Sent: Wednesday, October 05, 2016 at 5:12 AM
From: "Viktor Engelmann" <viktor.engelm...@qt.io>
To: "Bob Hood" <bho...@comcast.net>, "interest@qt-project.org" <interest@qt-project.org>
Subject: Re: [Interest] Agile programming (Was: What don't you like about Qt?)

I don't think that agile programming is a suitable approach for
back-end code like file-formats, network-protocols, APIs,
frameworks etc.

It's okay for quickly evolving UX, but we are talking about
long-term concepts that need to provide stability and IMHO
that requirement is incompatible to agile programming.

If for example you developed a network protocol in an agile way,
in the end all machines would speak different dialects and you'd
never get them to communicate reliably.

just my 2 cents.

Viktor

 
Am 04.10.2016 um 16:28 schrieb Bob Hood:
On 10/4/2016 8:03 AM, Jason H wrote:
I think the bigger issue, that many people have expressed here, but not said as such, is the Qt release cycle is not Agile. As more teams adopt Agile development practices...
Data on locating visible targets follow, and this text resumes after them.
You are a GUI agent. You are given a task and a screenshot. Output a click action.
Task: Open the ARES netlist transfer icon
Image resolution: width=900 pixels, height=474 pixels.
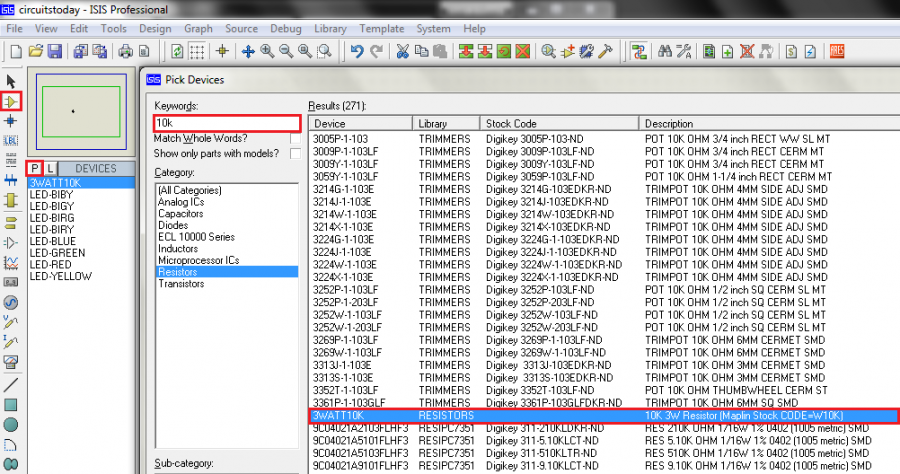click(x=837, y=51)
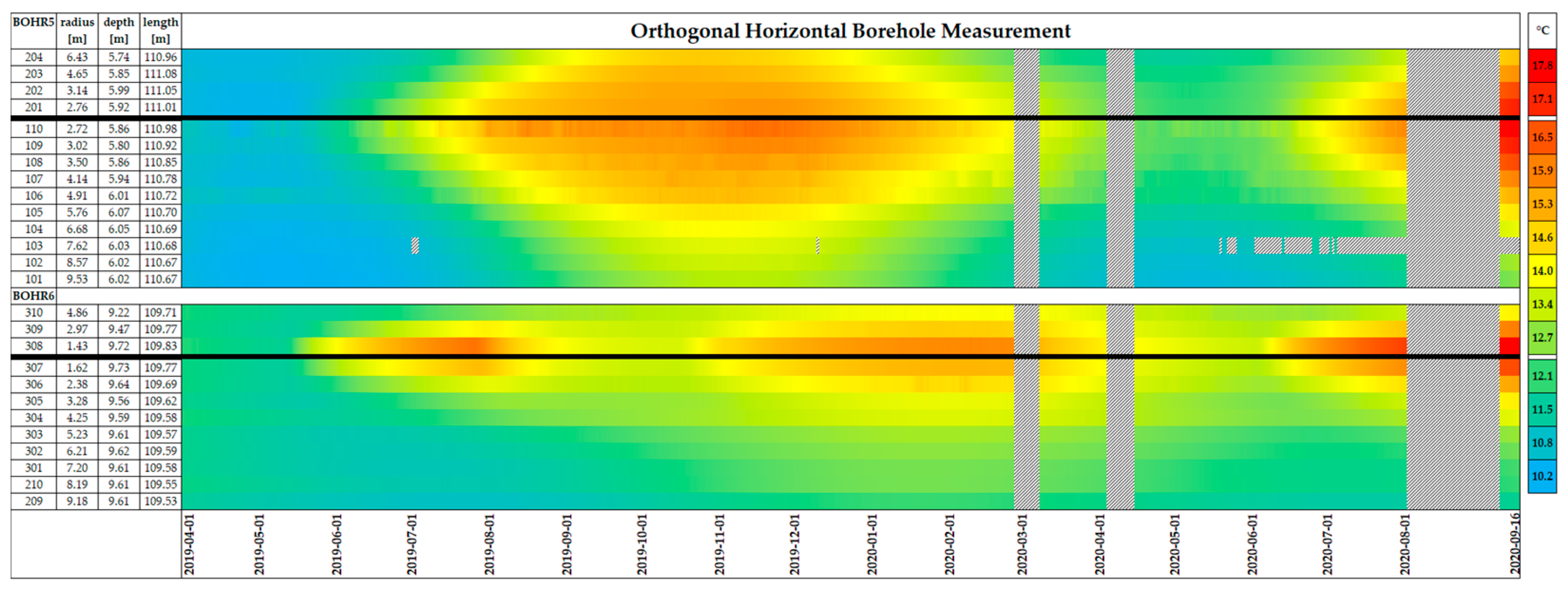Click the depth [m] column header
Screen dimensions: 1568x592
119,30
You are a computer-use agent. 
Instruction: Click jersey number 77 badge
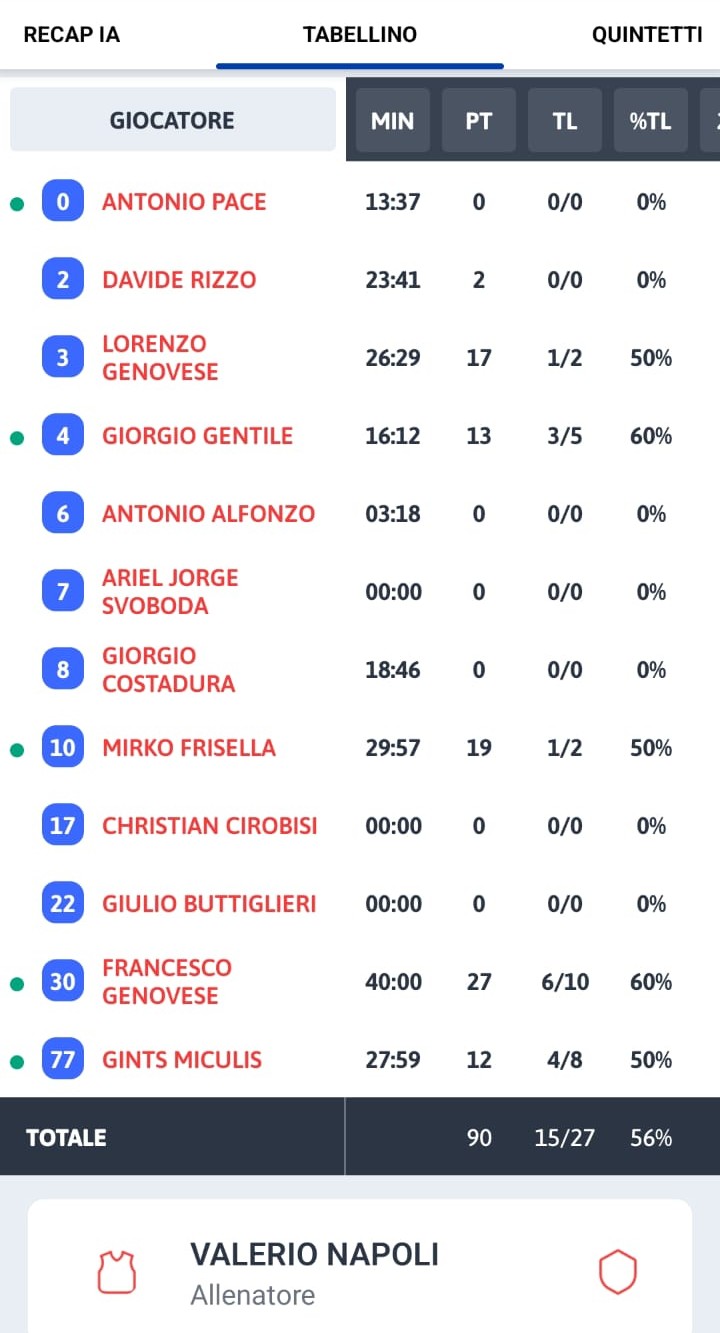pyautogui.click(x=63, y=1060)
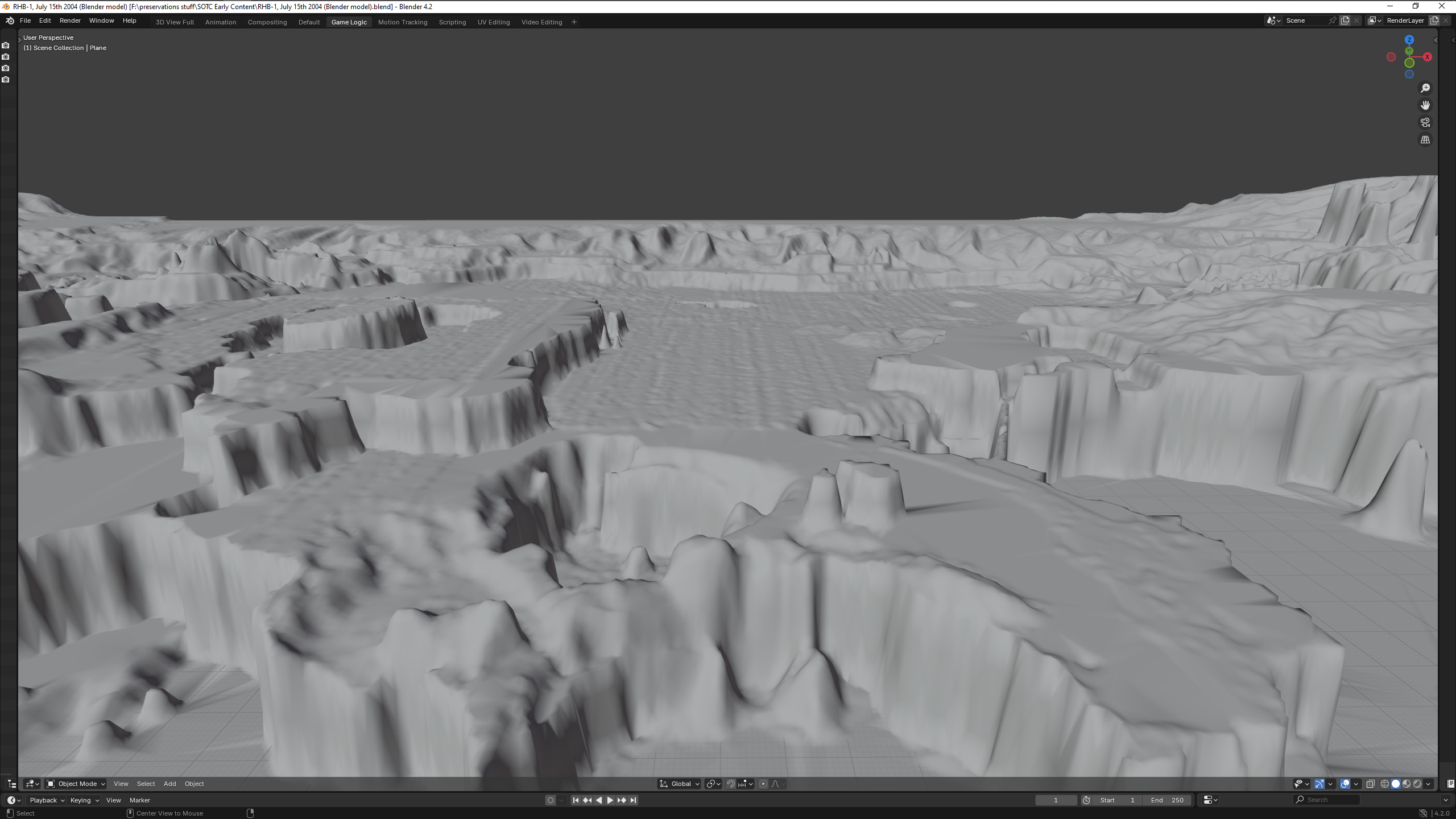Toggle camera view icon
The height and width of the screenshot is (819, 1456).
(x=1425, y=122)
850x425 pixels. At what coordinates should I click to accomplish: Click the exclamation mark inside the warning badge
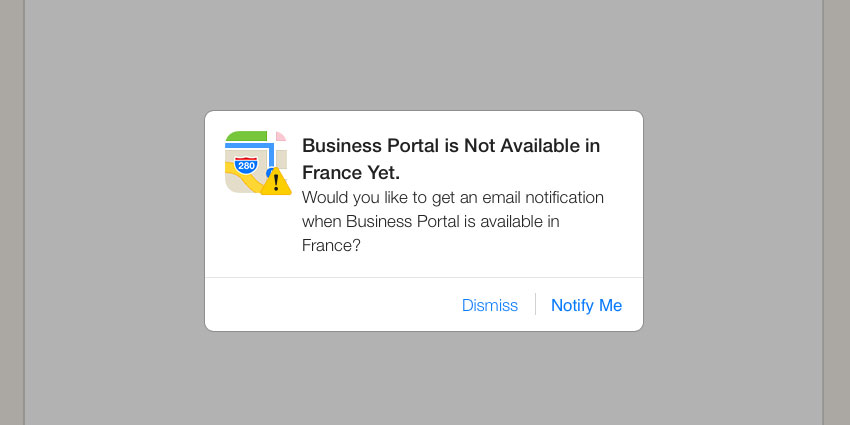coord(276,183)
http://www.linkedin.com/pulse/agile-dead-matthew-kern

Like Spiral from whence it sprung, I think Agile works wonderfully in certain 
project profiles.  However, not everybody drinks the all-Agile-all-the-time 
Kool-Aid®.  Contrary to popular religion, Agile is not the savior of the 
industry. It's another tool in the toolbox, not a replacement for all the 
other tools, and savvy project managers still apply the development 
methodology (Spiral, Agile, Waterfall, etc.) or hybrid -- e.g., Waterfall 
mixed with Agile elements -- that makes the most sense for the success of a 
project.  Just applying full Agile without considering the characteristics of 
the project and its intended result is absolutely not a guarantee of success.